What the fuck does that even mean: will it just disintegrate like the radium girls’ jaws? Will it fall out? If my jaw dies and has to be removed, is there a steel one that gets put in so I actually have a steel trap for a mouth (neat!)? Will my teeth fall out, which has never been a horror nightmare of mine before but I suppose now I can see it becoming one? Will my face skin just be left there like a weird flappy version of those large-gauge ear-holes without the earring?

What the actual hell is happing in this timeline of my life?

And why in all holy hell did 1) my oncologist just drop that casually in conversation like it’s no big deal and 2) NO ONE tell me what that might mean until I specifically asked the endo today? I don’t have firm answers, so guess what: neither do you! Best I get is that I have excellent teeth and I can feel freezing cold on each tooth so the nerves aren’t dead, so the endo-dentist knocked on wood and said the likelihood is that 6% or less that I’ll have any complications. If I do, they’ll deal with it because they know how to treat it.

Oh, did I mention dental insurance doesn’t cover that sort of work? Manifesting zero percent complications for this bullshit for all the reasons this time around. All the reasons.

So, yeah. Those of you who assume treatment is over when chemo and radiation are done and cancer is over/we get on with our “normal” lives/all is well afterward?
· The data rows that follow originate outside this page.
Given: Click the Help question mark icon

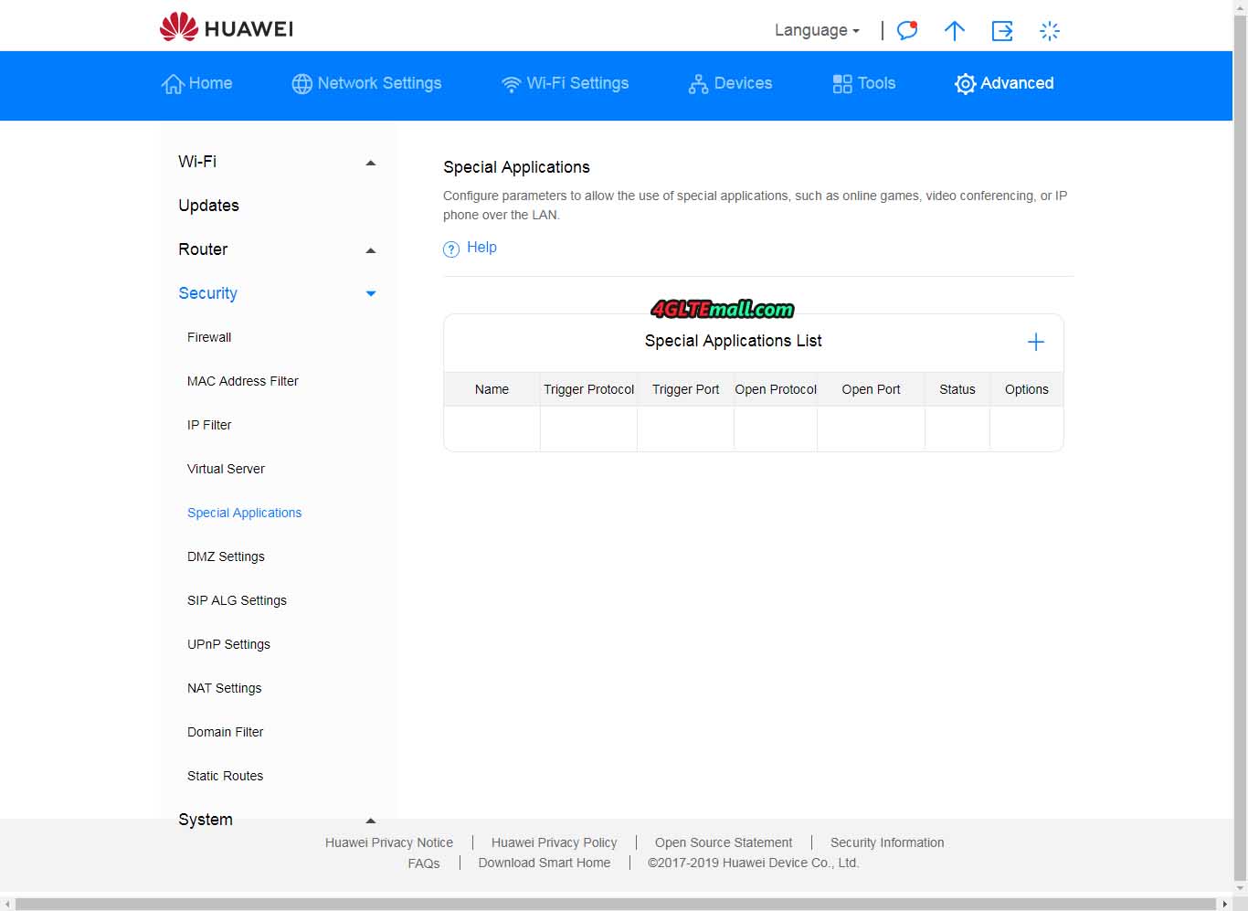Looking at the screenshot, I should pyautogui.click(x=451, y=249).
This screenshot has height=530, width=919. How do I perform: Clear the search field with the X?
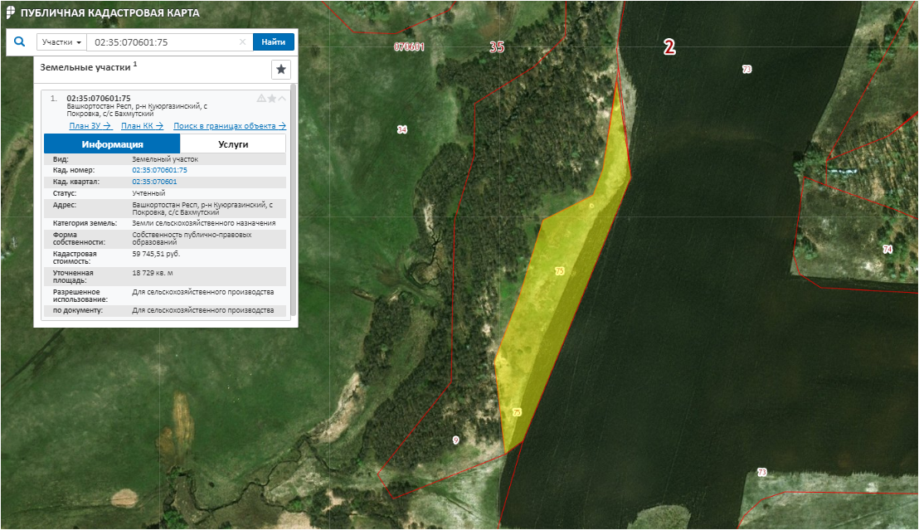coord(242,42)

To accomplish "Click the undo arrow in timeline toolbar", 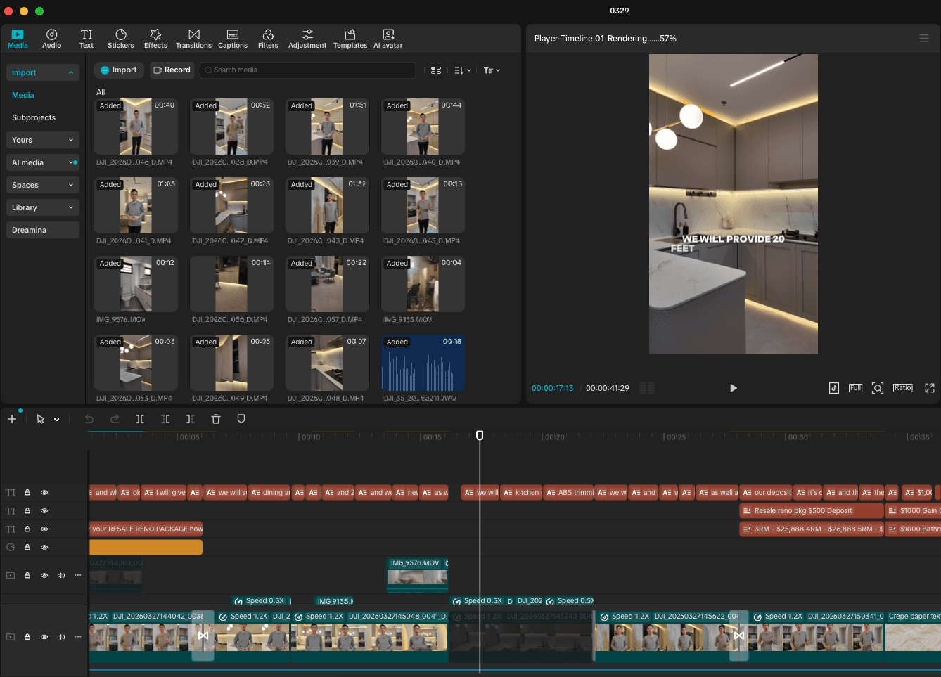I will (x=89, y=419).
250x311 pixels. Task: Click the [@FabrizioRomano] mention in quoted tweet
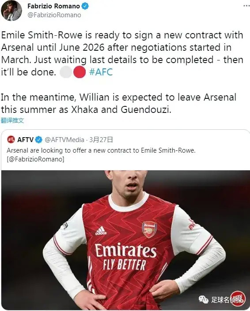(x=35, y=159)
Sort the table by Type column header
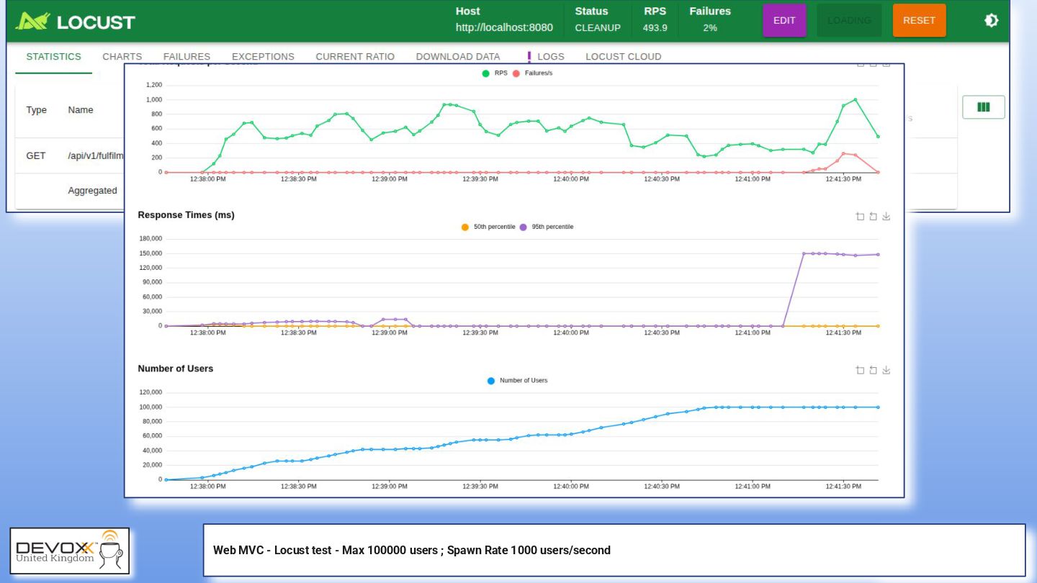The height and width of the screenshot is (583, 1037). pos(36,110)
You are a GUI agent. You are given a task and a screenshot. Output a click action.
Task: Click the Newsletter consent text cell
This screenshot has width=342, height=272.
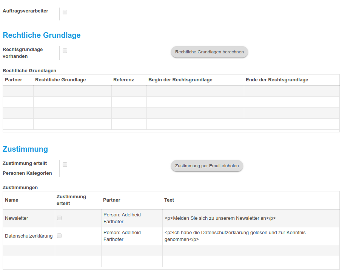[251, 218]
Sorry to burst that bubble yet again, but cancer is a chronic thing even when we aren’t actively in treatment, because we never know what utterly insane thing will be dropped in our lap at the next completely “normal” onco check-in appointment.

WHEEEEEE.

APROPOS OF THIS POST: PAGAN CANCER AND CHRONIC ILLNESS SUPPORT GROUP IS THIS SUNDAY, THE IDES OF MARCH, FROM 4PM – 5:30PM AT MAGUS BOOKS IN MINNEAPOLIS. Unless chemo-lite is more like chemo-regular, in which case I’ll let Liz know asap if I need to cancel.